Segment Start: Entries provided

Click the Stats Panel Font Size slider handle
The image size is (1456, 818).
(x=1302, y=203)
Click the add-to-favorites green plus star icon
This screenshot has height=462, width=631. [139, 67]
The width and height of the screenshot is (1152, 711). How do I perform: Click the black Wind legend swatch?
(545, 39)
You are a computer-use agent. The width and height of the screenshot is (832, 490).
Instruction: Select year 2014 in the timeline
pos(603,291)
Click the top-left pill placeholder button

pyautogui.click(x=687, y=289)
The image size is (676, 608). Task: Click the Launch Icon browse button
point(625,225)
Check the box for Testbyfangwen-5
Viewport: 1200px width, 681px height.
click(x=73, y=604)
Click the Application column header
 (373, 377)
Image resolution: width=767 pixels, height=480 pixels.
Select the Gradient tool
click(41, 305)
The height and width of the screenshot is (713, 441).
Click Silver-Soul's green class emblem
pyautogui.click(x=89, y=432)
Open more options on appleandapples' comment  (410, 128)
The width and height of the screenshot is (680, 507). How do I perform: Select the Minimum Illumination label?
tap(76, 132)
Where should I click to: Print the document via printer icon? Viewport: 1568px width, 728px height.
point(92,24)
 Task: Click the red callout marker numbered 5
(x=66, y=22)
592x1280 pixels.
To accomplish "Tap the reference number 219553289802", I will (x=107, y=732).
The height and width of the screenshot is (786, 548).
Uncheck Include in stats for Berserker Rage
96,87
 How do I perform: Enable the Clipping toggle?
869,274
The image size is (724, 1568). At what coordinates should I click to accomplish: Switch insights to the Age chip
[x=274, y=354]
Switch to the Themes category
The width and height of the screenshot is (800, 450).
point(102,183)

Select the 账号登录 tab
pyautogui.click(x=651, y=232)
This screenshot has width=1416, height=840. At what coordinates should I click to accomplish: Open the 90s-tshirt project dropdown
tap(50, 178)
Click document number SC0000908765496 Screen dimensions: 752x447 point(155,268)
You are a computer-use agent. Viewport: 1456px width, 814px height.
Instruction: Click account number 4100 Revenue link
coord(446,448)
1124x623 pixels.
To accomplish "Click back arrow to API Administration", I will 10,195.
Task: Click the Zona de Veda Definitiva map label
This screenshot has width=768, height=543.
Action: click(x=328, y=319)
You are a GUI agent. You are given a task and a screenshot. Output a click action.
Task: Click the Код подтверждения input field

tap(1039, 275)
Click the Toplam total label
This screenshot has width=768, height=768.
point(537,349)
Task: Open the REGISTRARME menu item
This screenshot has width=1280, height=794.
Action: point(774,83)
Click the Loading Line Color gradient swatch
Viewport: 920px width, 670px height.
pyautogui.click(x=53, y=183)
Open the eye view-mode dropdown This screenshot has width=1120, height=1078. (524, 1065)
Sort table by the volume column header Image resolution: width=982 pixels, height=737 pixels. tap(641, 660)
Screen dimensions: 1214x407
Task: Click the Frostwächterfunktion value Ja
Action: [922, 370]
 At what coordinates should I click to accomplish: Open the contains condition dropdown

Segment End: Entries provided

- [Instructions for the task]: Once you reach the line that contains "Task: Open the REGISTRARME menu item", transcribe it and all remaining lines of the listing exactly; skip everything before it.

- [Solution to this task]:
Task: Open the REGISTRARME menu item
This screenshot has width=1280, height=794.
Action: point(774,83)
Click the Loading Line Color gradient swatch
Viewport: 920px width, 670px height.
pyautogui.click(x=53, y=183)
Open the eye view-mode dropdown This screenshot has width=1120, height=1078. (524, 1065)
Sort table by the volume column header Image resolution: width=982 pixels, height=737 pixels. tap(641, 660)
Screen dimensions: 1214x407
Task: Click the Frostwächterfunktion value Ja
Action: [922, 370]
 At what coordinates should I click to accomplish: Open the contains condition dropdown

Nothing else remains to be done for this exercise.